- Question: [Sunday, 22nd Teves, 5783]
I Baruch Hashem was blessed with Tishe Kavim of Dibbur [i.e. I talk a lot] and have been often told that Hashem gives us a limited amount of words to speak so I should save some up for my later years. Is there any truth to this statement? Is there a source?
Indeed, there is a source for such a concept in the Midrash, and Sichas of the Rebbe Rayatz. Its interpretation however is unclear.

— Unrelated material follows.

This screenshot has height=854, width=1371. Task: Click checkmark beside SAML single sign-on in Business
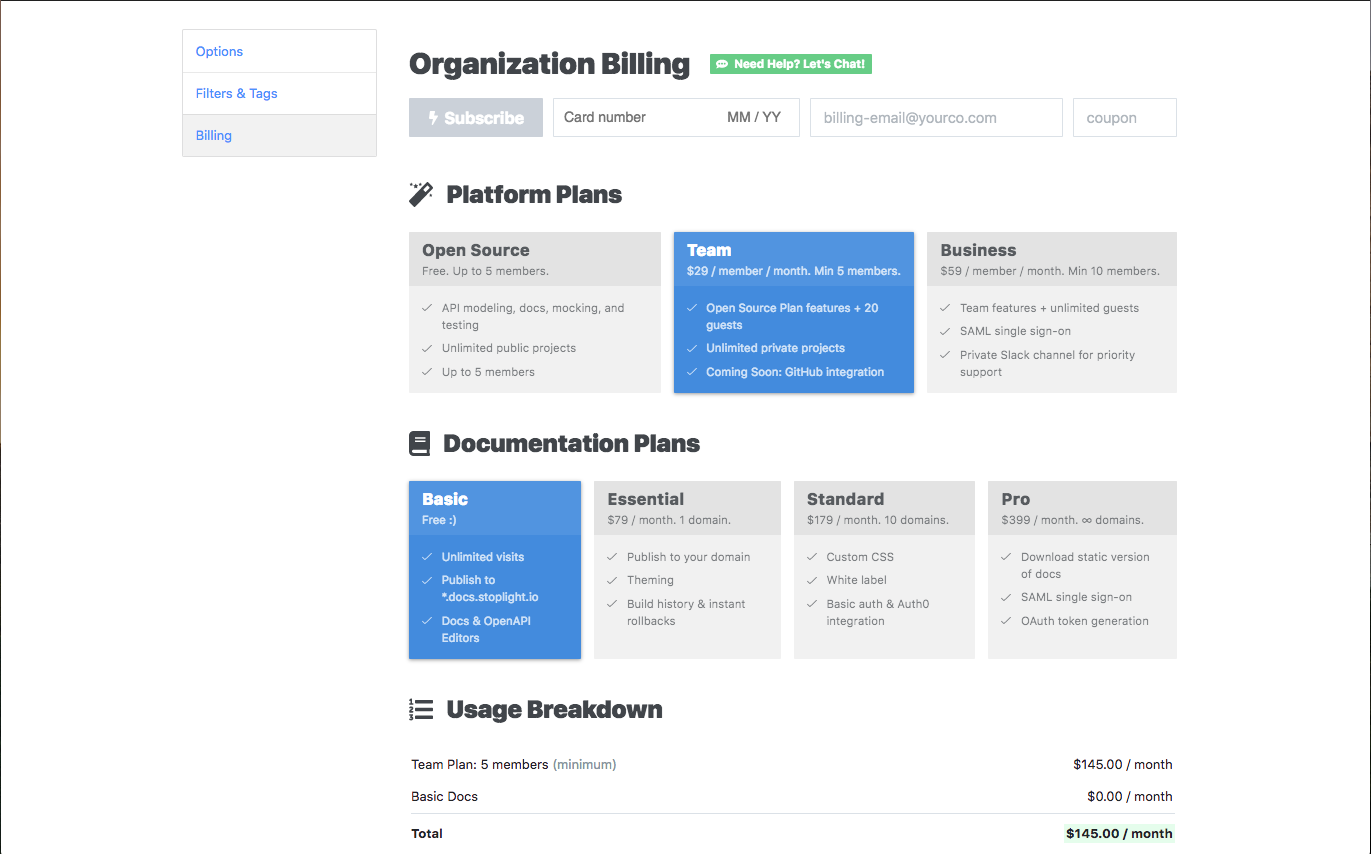click(946, 331)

Explanation: I also grew up hearing this concept, and as a young student in yeshiva, I had dismissed it as folklore, thinking that it has no source. However, over a decade ago I read in the talks of the Rebbe Rayatz this exact statement, that a person should avoid talking too much or unnecessarily, being that he has an exact number of words in his lifetime. In his exact words “Every soul which comes down to this world is given letters of speech to the exact amount necessary for his soul to speak during his lifetime in this world. This amount given is in letters without words, however the words themselves which are said with these letters are within his freedom of choice to decide. A person can choose what to speak, which words to say from the number of letters that have been given to his soul.” There are also other sources which speak of this concept that Hashem grants an individual an exact number of words of speech. The Midrash on Parshas Vaeira states that at the time that man is created, God decrees upon him how many talks he will speak and how many words he will say. The Arizal states, as later recorded in the Chida, that every word which one says is an exhausts part of his soul, and therefore we are commanded not to speak unnecessary words, being that it causes lost to our soul. This is with exception to words of Torah, which may be spoken of without limit, and on the contrary, add life force to the soul. It is for this reason that some Chassidic masters write that when one speaks unnecessary matters [i.e. Devarim Beteilim] he transgresses the do not murder prohibition, as he is taking part of his own soul. This does not necessarily contradict the words of the Alter Rebbe in Tanya in Chapter 20 that a person is able to speak endlessly, as this refers to the soul itself and not necessarily to the soul as it’s invested in the body.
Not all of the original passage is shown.